» **Description of the task**: In the data below, the answer is the run of lines from the line containing "You are a computer-use agent. This" through the line containing "Click arrow icon", both included; print it exactly and nothing else.

» **Given records**:
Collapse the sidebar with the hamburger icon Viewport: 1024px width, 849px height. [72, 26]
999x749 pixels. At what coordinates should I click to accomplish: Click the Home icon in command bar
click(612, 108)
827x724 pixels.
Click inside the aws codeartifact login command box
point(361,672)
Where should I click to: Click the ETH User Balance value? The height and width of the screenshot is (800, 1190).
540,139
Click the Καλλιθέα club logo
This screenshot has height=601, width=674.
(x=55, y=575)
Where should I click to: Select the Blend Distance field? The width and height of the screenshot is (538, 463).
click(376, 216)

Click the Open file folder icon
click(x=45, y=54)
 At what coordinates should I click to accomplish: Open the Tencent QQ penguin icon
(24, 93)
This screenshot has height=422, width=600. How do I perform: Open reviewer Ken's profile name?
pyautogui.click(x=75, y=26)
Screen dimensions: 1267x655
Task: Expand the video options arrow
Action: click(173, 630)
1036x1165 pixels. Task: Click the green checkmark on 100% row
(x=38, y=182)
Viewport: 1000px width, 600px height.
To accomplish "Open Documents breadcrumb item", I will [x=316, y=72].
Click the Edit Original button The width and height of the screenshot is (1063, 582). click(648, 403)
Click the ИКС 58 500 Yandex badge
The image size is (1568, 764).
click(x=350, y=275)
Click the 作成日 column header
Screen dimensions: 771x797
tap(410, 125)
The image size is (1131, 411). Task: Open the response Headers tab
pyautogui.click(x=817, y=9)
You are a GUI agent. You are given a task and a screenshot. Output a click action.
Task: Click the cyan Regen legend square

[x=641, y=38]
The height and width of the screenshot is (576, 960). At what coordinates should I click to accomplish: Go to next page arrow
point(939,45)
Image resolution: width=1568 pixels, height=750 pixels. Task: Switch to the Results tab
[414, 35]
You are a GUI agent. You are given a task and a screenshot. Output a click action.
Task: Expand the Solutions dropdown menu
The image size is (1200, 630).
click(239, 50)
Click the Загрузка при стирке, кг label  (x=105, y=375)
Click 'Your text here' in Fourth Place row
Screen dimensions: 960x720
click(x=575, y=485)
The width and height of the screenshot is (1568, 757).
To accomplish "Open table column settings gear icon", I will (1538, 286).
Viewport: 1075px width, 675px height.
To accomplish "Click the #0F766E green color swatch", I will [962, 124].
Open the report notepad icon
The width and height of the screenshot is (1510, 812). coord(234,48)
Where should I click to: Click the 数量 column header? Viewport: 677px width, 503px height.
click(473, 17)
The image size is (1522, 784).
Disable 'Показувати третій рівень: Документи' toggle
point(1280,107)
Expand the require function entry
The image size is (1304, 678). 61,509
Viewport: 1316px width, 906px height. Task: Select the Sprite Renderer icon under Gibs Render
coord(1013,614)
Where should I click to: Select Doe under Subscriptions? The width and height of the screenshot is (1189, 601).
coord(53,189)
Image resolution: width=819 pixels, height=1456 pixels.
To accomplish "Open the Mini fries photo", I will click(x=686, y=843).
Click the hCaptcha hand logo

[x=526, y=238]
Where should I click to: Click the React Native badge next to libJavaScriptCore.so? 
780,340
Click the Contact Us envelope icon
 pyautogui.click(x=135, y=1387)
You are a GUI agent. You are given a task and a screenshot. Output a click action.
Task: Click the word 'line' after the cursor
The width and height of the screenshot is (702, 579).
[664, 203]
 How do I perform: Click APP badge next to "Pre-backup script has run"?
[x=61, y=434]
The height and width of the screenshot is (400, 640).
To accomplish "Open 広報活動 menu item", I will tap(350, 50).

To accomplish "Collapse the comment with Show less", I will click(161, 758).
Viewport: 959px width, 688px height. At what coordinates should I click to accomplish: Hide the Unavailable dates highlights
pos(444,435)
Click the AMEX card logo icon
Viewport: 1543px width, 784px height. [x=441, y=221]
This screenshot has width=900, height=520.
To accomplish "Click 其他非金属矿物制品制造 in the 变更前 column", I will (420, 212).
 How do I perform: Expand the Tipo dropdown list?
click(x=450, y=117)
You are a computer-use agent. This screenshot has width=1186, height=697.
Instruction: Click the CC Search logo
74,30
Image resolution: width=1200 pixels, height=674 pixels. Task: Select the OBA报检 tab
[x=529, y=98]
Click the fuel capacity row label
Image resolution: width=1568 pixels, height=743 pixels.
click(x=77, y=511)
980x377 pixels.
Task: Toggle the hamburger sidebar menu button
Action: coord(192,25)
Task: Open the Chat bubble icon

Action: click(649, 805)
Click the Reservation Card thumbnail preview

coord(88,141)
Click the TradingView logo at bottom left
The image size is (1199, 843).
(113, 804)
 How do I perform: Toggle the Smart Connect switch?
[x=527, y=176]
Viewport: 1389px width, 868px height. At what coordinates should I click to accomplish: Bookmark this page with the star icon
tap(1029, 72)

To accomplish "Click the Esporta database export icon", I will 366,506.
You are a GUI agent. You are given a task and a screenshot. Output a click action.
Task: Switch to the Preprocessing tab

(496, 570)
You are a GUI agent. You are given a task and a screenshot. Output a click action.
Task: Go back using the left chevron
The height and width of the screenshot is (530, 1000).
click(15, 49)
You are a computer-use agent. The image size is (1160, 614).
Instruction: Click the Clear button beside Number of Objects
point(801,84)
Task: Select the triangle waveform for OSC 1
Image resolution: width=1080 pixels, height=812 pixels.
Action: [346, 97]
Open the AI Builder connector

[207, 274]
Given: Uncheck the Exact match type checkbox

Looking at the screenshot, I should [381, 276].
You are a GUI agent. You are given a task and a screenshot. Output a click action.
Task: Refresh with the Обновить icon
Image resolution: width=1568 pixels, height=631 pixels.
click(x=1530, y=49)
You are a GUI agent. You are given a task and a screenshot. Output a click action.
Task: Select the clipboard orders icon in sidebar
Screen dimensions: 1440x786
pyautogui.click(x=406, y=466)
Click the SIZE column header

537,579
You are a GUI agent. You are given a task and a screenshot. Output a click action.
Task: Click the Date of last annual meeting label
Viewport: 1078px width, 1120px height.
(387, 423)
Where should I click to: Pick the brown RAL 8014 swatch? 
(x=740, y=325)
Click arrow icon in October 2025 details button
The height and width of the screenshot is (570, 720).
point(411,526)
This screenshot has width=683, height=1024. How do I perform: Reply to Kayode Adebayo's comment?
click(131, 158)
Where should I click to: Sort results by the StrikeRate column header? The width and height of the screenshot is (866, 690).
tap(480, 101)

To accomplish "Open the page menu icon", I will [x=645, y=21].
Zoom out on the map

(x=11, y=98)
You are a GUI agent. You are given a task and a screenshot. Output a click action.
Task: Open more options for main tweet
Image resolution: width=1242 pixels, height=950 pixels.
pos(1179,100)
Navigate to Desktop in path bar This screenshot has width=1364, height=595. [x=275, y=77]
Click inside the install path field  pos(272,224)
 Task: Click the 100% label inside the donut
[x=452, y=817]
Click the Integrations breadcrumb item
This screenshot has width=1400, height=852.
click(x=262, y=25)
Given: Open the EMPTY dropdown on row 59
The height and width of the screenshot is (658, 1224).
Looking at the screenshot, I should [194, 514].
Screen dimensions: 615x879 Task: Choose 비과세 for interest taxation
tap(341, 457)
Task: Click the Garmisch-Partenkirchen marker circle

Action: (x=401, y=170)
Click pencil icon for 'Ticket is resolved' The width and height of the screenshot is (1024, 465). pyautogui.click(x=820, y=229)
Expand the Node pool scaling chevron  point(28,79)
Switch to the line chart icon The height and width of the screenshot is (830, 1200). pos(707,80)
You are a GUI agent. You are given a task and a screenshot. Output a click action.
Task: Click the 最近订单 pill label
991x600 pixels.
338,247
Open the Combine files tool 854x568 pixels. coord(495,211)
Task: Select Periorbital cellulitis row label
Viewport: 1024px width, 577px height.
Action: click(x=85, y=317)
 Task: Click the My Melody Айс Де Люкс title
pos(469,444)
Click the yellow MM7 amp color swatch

» **Reply to the exercise**:
You are a computer-use agent. This screenshot has width=1186, height=697.
Instruction: Click the CC Search logo
74,30
Image resolution: width=1200 pixels, height=674 pixels. Task: Select the OBA报检 tab
[x=529, y=98]
Click the fuel capacity row label
Image resolution: width=1568 pixels, height=743 pixels.
click(x=77, y=511)
980x377 pixels.
Task: Toggle the hamburger sidebar menu button
Action: coord(192,25)
Task: Open the Chat bubble icon

Action: click(649, 805)
Click the Reservation Card thumbnail preview

coord(88,141)
Click the TradingView logo at bottom left
The image size is (1199, 843).
(113, 804)
 How do I perform: Toggle the Smart Connect switch?
[x=527, y=176]
Viewport: 1389px width, 868px height. At what coordinates should I click to accomplish: Bookmark this page with the star icon
tap(1029, 72)

To accomplish "Click the Esporta database export icon", I will 366,506.
You are a GUI agent. You are given a task and a screenshot. Output a click action.
Task: Switch to the Preprocessing tab

(496, 570)
You are a GUI agent. You are given a task and a screenshot. Output a click action.
Task: Go back using the left chevron
The height and width of the screenshot is (530, 1000).
click(15, 49)
You are a computer-use agent. The image size is (1160, 614).
Instruction: Click the Clear button beside Number of Objects
point(801,84)
Task: Select the triangle waveform for OSC 1
Image resolution: width=1080 pixels, height=812 pixels.
Action: [346, 97]
Open the AI Builder connector

[207, 274]
Given: Uncheck the Exact match type checkbox

Looking at the screenshot, I should [381, 276].
You are a GUI agent. You are given a task and a screenshot. Output a click action.
Task: Refresh with the Обновить icon
Image resolution: width=1568 pixels, height=631 pixels.
click(x=1530, y=49)
You are a GUI agent. You are given a task and a screenshot. Output a click action.
Task: Select the clipboard orders icon in sidebar
Screen dimensions: 1440x786
pyautogui.click(x=406, y=466)
Click the SIZE column header

537,579
You are a GUI agent. You are given a task and a screenshot. Output a click action.
Task: Click the Date of last annual meeting label
Viewport: 1078px width, 1120px height.
(387, 423)
Where should I click to: Pick the brown RAL 8014 swatch? 
(x=740, y=325)
Click arrow icon in October 2025 details button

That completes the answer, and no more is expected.